While the protests over gas prices in Iran have completely died down and the internet is back up, Iranians and some officials are attempting to put together the pieces of what happened after President Hassan Rouhani announced fuel subsidy cuts on Nov. 16. Government officials have not yet offered a tally of the number killed or arrested as a result of the protests. Members of parliament, therefore, have sought a special committee to investigate the November protests.
Parvaneh Salahshour, a member of the Reformist Hope bloc, said Dec. 2, “From the very beginning, when the protests occurred, members of parliament began to think of a solution to find out the truth about what happened. Bits and pieces of news from different places have reached us with tremendous differences in statistics.”
Salahshour added, “We see among the deaths that there are juveniles, and this is extremely sad. Given these situations and events is why we wanted to form a fact-finding committee.” She said she hoped the committee would be permitted to be formed because “there are concerns in the majority of the cities, and [parliament members] want to be able to tell their people what happened.”
Salahshour warned, “Ignoring the people is extremely dangerous; decision-makers should know what consequences it has. Maybe for some time, people will remain quiet. But [some] hearts are full of spite.”
In an effort to force authorities to make public their numbers, Mahmoud Sadeghi — a Reformist parliamentarian who has sought answers from government officials since the protests began — tweeted Dec. 2, “Warning to officials. If the authorities do not publish the numbers of killed, injured and arrested, members of parliament will have no choice but to publish numbers given by people.”
According to Bahram Parsaei — spokesman for parliament’s Article 90 commission, which permits special investigations — all three parliamentary factions have sought a special committee to investigate the November protests, though apparently with different objectives. Ahmad Salek, vice chairman of the conservative Velayat fraction, said of a special committee, “All of the factions [in parliament] want this given the volume of heavy damages that was imposed on the country over the price increase of fuel.” Salek’s comment suggests that his political bloc will seek to turn any committee into a tool to condemn Rouhani and possibly impeach his ministers over the decision rather than seek answers over protester deaths or arrests.
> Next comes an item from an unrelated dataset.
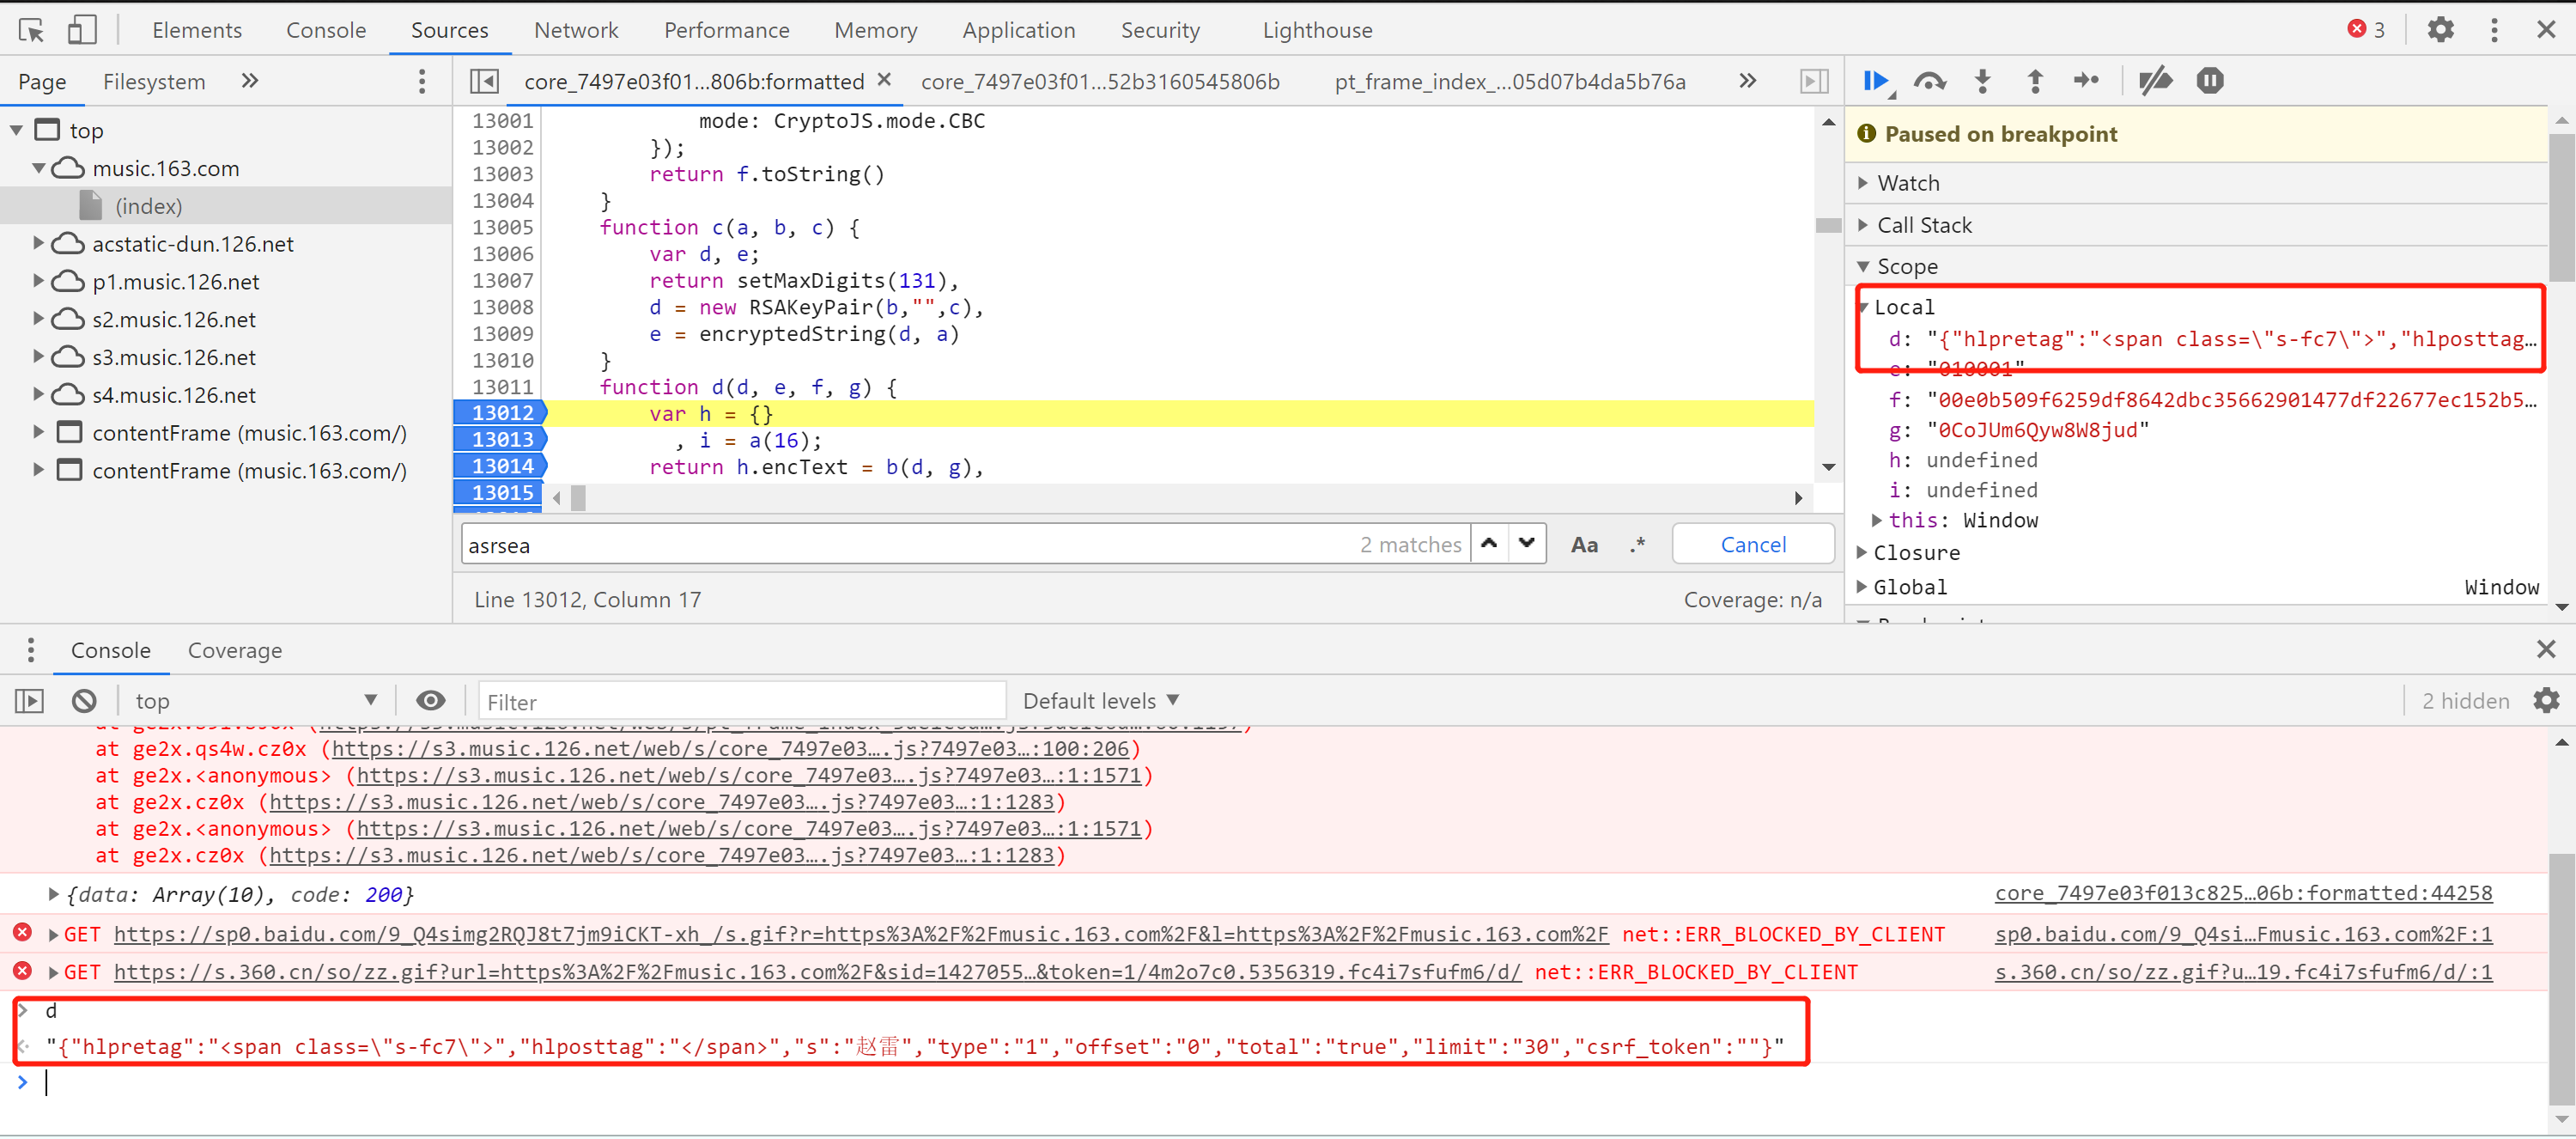
Task: Open the Coverage drawer tab
Action: click(235, 651)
While protests have died down, arrests have not. The Intelligence Ministry announced Dec. 2 that “29 individuals who were the primary agents of attacks against private and public centers and police bases” were arrested in Khuzestan province. According to the statement, 13 firearms were also found during the arrest including a Kalashnikov and handguns, and also military uniforms and forged license plates.
The statement added there were three teams of terrorists arrested, which had support and special training from an unidentified Gulf state. The statement said they carried out “planned attacks against government buildings and shootings against police.”